Winter wonderland in red and white
» Read more about Korolev Crater on Mars
The 82-kilometer-diameter crater Korolev was named after Sergei Pavlovich Korolev (1907-1966), the chief constructor and father of Russian space technology. Engineer Korolev developed the first Russian intercontinental rocket R7, the precursor of the modern Soyuz rockets that are still operated today. With his rocket and spacecraft design, Korolev was responsible for the first man-made satellite of Earth Sputnik in 1957, and for the first human spaceflight of Yuri Gagarin in 1961.
The impact crater Korolev is situated in the northern lowlands of Mars, south of the large dune field Olympia Undae that surrounds part of the north polar cap. Korolev’s crater floor lies two kilometer below its rim, and is covered whole year round with a large central mound of water ice. This 1.8-kilometer-thick domed deposit represents a large reservoir of non-polar ice on Mars.
Water ice is permanently stable within Korolev crater because the deepest part of this depression acts as a natural cold trap. The air above the ice cools and is thus heavier compared to the surrounding air. Since air is a poor conductor of heat, the ice is shielded from the surrounding. Only minor warm-up due to heat transfer will happen, and the cold air protects the ice mound effectively from heating and sublimation.

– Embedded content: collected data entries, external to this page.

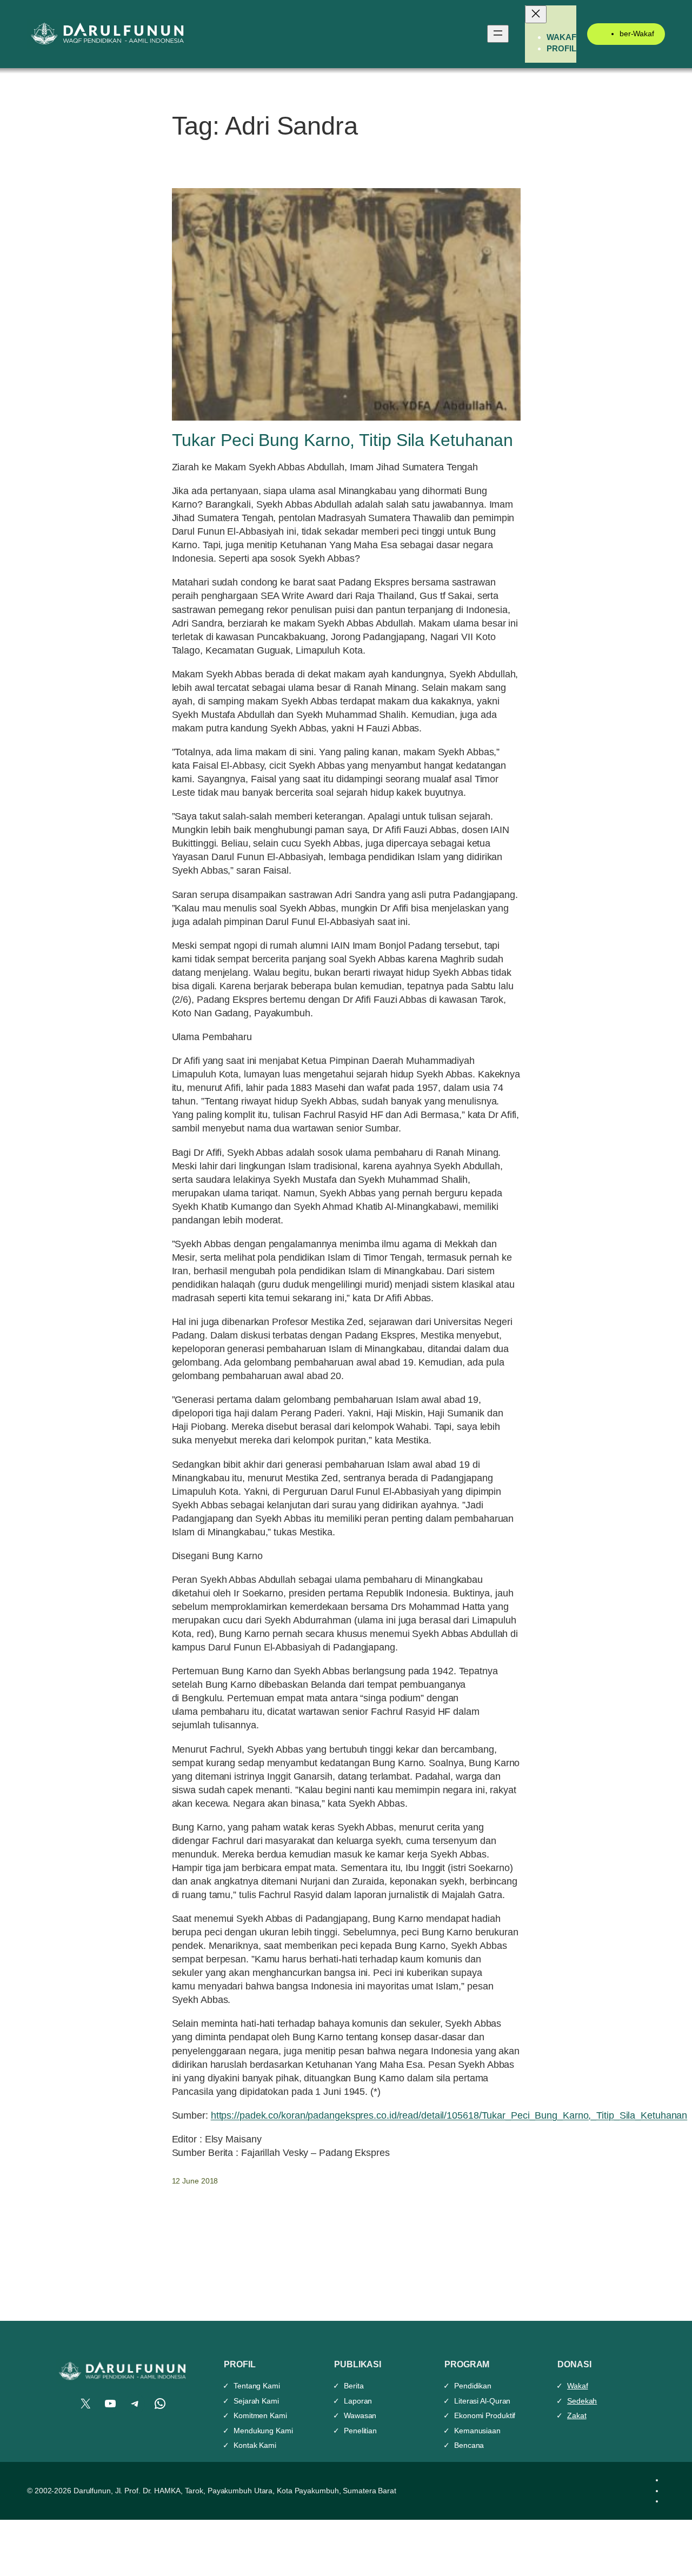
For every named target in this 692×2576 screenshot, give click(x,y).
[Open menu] (498, 34)
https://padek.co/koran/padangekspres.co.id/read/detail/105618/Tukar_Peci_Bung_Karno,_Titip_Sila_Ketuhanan (449, 2115)
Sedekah (582, 2401)
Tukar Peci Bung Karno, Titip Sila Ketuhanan (343, 440)
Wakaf (577, 2385)
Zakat (577, 2415)
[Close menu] (536, 14)
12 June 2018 (195, 2180)
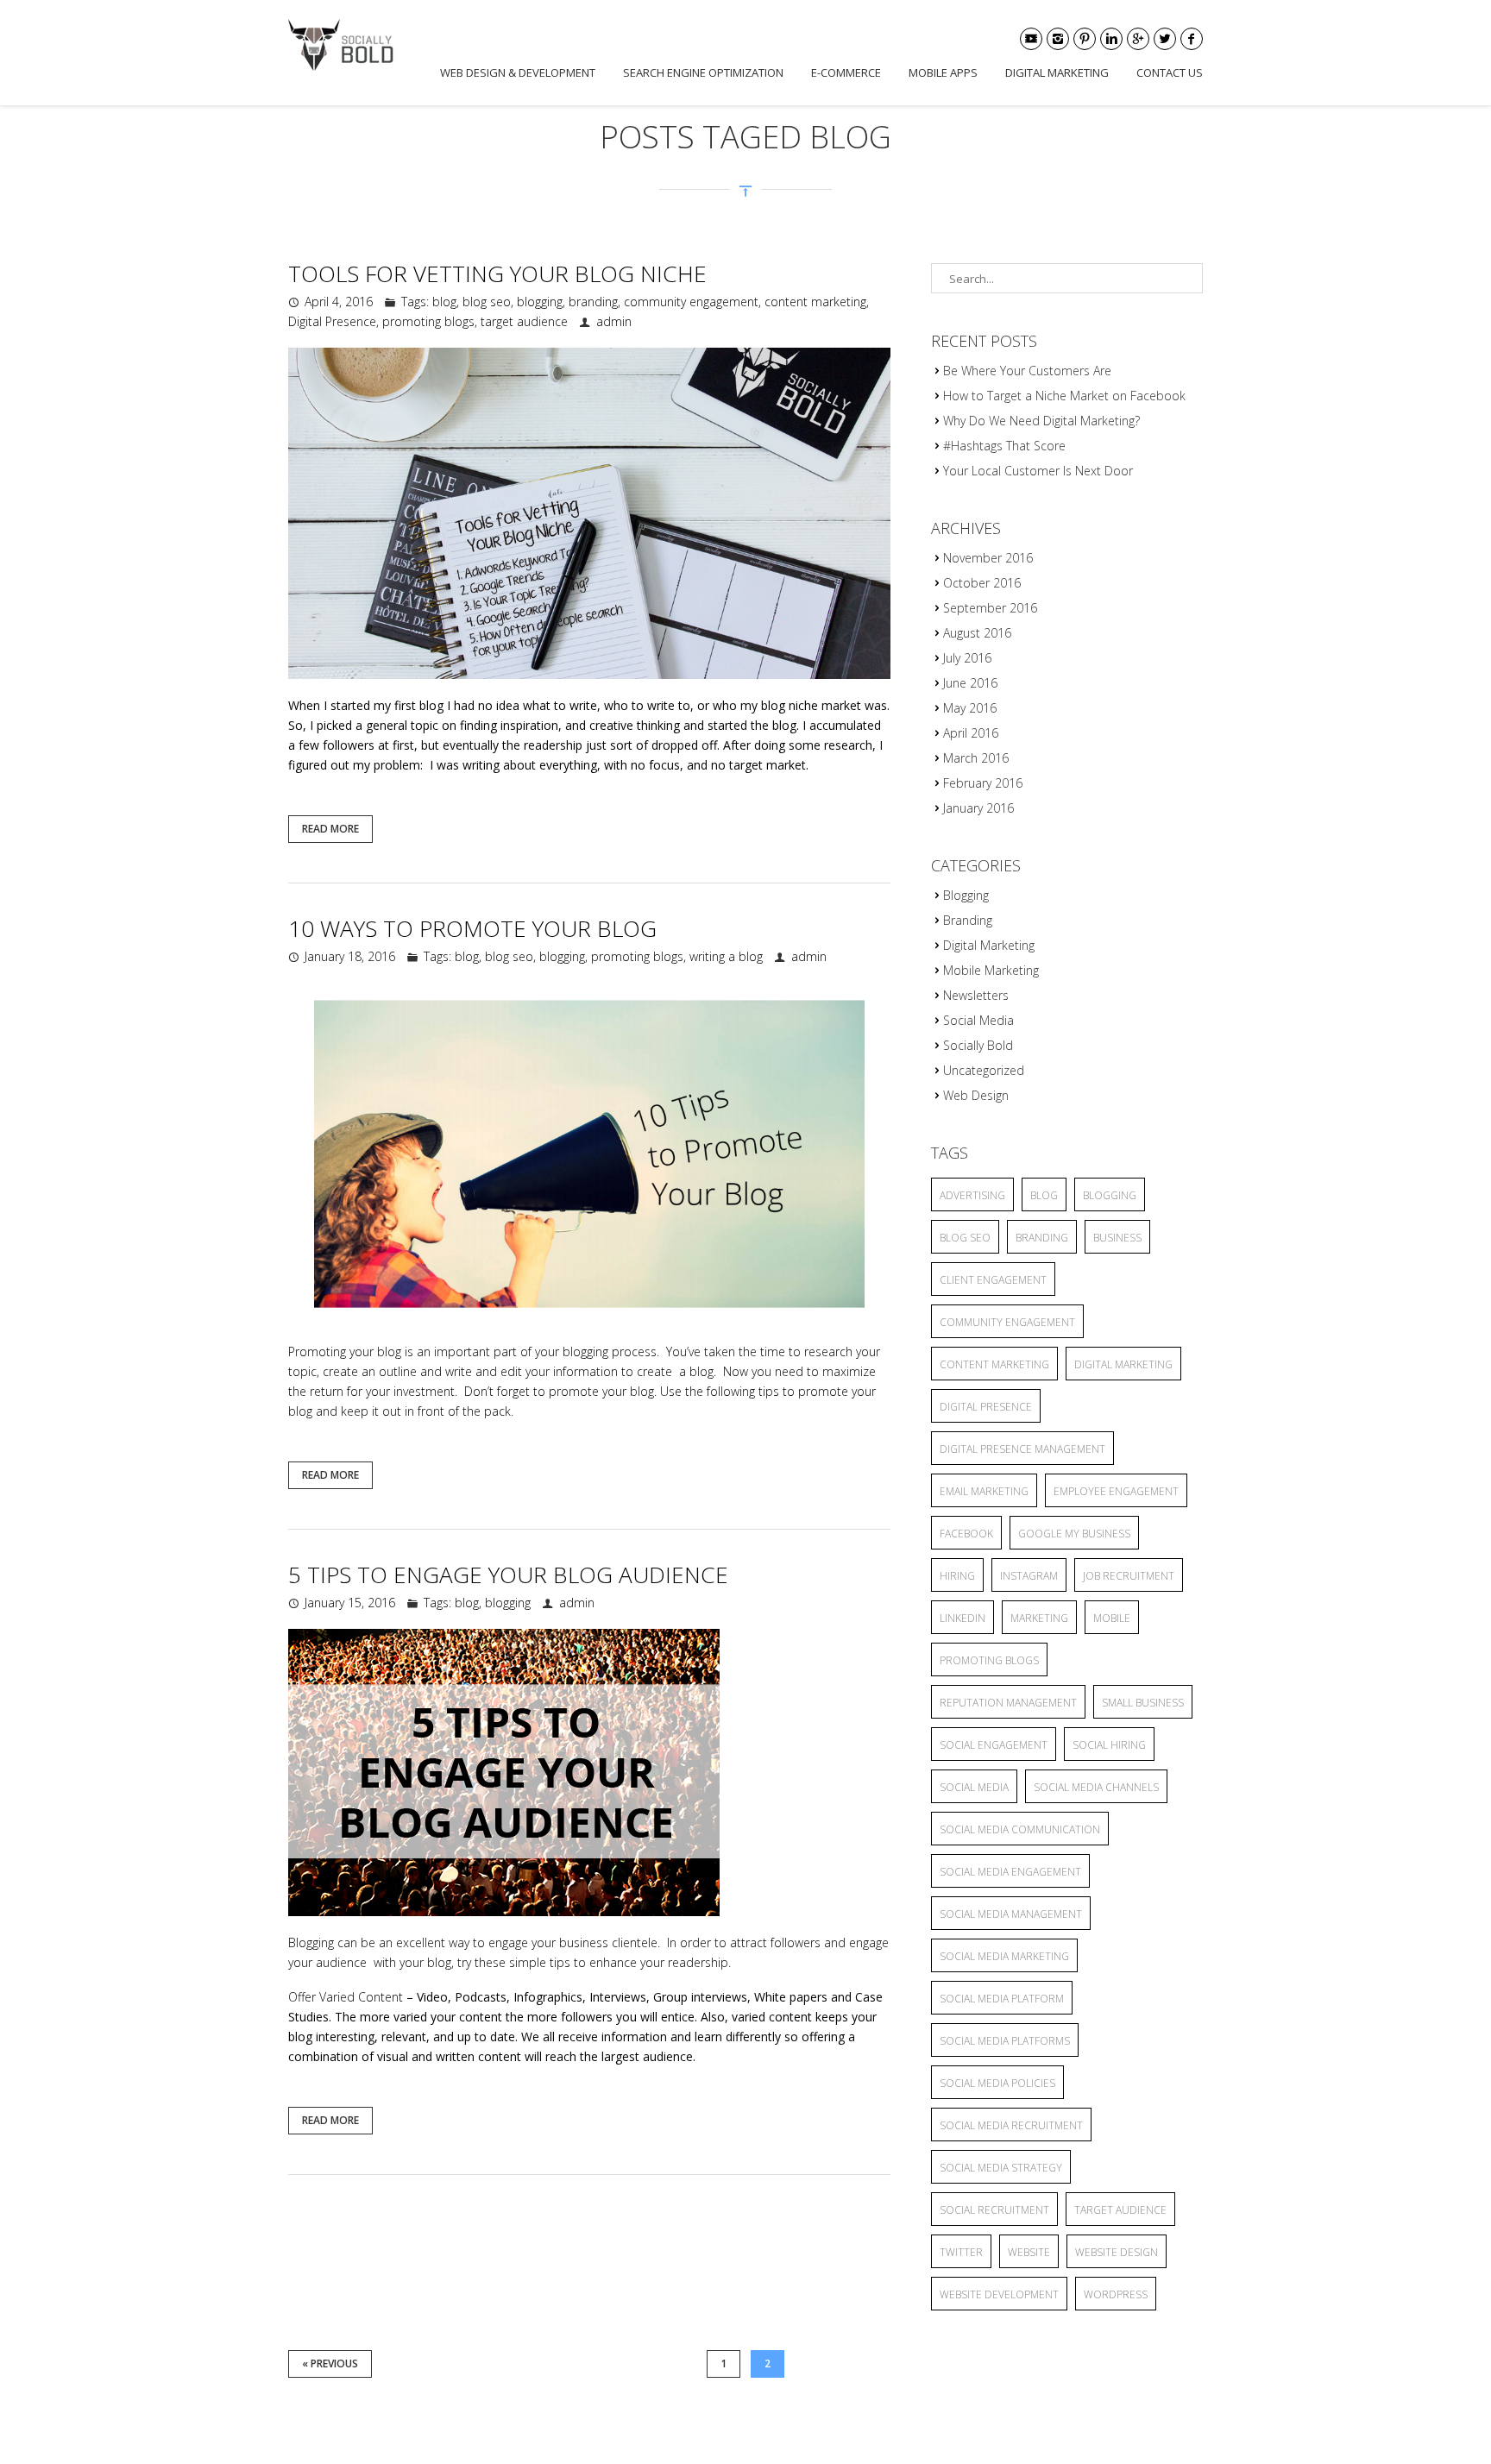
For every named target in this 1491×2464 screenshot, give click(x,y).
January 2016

The northern rim of Korolev crater was also imaged by the CaSSIS camera on board ExoMars as one of the first places on Mars on 15 April 2018, only some days after HRSC recorded the crater in orbit 18042. ExoMars is an ESA space program dedicated to the search of life on Mars. It consists of two parts: the ExoMars 2016 mission brought the Trace Gas Orbiter into a Mars orbit in 2016, but failed to deliver successfully the landing module Schiaparelli to the surface of Mars. For the near future, the ExoMars 2020 mission is planned, comprising a surface platform and a rover that should land in Oxia Planum, at the dichotomy boundary of Mars in 2021.